Aufgaben:
1 > Über welche Art von Verbindung greift der Rechner Warte laut dem Forenthread auf die Host_VM zu?
2 > Geben Sie aus dem Forenthread alles von „Ich versuche ein“ bis hinunter zu „was ich will?.“ wieder.
3 > Nennen Sie alle im Forenthread vorkommenden Begrüßungsformeln, jede nur einmal.

Text:
# Drucker Umleiten, weiterreichen zur VM



## de vliegende hollander (11 Februar 2022)

Hallo ihr lieben,

Ich stehe auf dem Schlauch.

Ich versuche ein Drucker um zu leiten nach eine VM und stoß denke ich an die Systemgrenze. Sprich, es ist nicht Möglich. Konfiguration wie im Skizze. 
Rechner Warte schaut per RDP Verbindung auf der Host_VM und hier is der Drucker umgeleitet. Drucken vom Host_VM funktioniert. 
Jetzt versuche ich den Ducker zum VM weiter zu reichen. In VM Ware Preferences ist bei devices den virtuelle printer enabled. In Settings VM connect at power on. Ich sehe im VM aber den Drucker nicht!. 
Ist es überhaupt möglich was ich will?.


----------



## JSEngineering (11 Februar 2022)

Moin Bram,

kannst Du am Warten-Rechner den Drucker nicht freigeben? Dann kannst Du den als Netzwerk-Drucker aus Deiner VM ansprechen.

Gruß
   Jens


----------



## de vliegende hollander (11 Februar 2022)

JSEngineering schrieb:


> Moin Bram,
> 
> kannst Du am Warten-Rechner den Drucker nicht freigeben? Dann kannst Du den als Netzwerk-Drucker aus Deiner VM ansprechen.
> 
> ...


Hallo Jens, den Netzwerk Schnittstelle ist schon mit dem Werksnet verbunden und darf ich leider nicht mit benutzen.


----------



## JSEngineering (11 Februar 2022)

Du hast aber doch eine Netzwerkverbindung zwischen dem Warte-Rechner und Deinem VM-Host!? Warum darfst Du darauf nicht den Drucker veröffentlichen? Zur Not gibst Du ihn nur für den Benutzer der VM frei...


----------



## de vliegende hollander (11 Februar 2022)

Aha, jetzt verstehe ich dir. Ja, da ist ein Netztwerk. Ich probiere das mal aus


----------



## de vliegende hollander (11 Februar 2022)

JSEngineering schrieb:


> Du hast aber doch eine Netzwerkverbindung zwischen dem Warte-Rechner und Deinem VM-Host!? Warum darfst Du darauf nicht den Drucker veröffentlichen? Zur Not gibst Du ihn nur für den Benutzer der VM frei...


Juhuuu, das hat funktioniert Jens. 
Auf das idee wäre ich selber echt nicht gekommen. Danke dir


----------

(Datenelemente)

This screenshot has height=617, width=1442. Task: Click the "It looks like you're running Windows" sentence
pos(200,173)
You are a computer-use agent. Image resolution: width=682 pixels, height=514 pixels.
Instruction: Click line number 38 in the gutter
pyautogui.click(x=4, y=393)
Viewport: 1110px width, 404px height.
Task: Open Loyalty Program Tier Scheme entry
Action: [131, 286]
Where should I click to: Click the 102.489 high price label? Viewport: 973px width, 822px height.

Lösungen:
1 > Über eine RDP-Verbindung.

2 >
Ich versuche ein Drucker um zu leiten nach eine VM und stoß denke ich an die Systemgrenze. Sprich, es ist nicht Möglich. Konfiguration wie im Skizze. 
Rechner Warte schaut per RDP Verbindung auf der Host_VM und hier is der Drucker umgeleitet. Drucken vom Host_VM funktioniert. 
Jetzt versuche ich den Ducker zum VM weiter zu reichen. In VM Ware Preferences ist bei devices den virtuelle printer enabled. In Settings VM connect at power on. Ich sehe im VM aber den Drucker nicht!. 
Ist es überhaupt möglich was ich will?.

3 >
Hallo ihr lieben
Moin Bram
Hallo Jens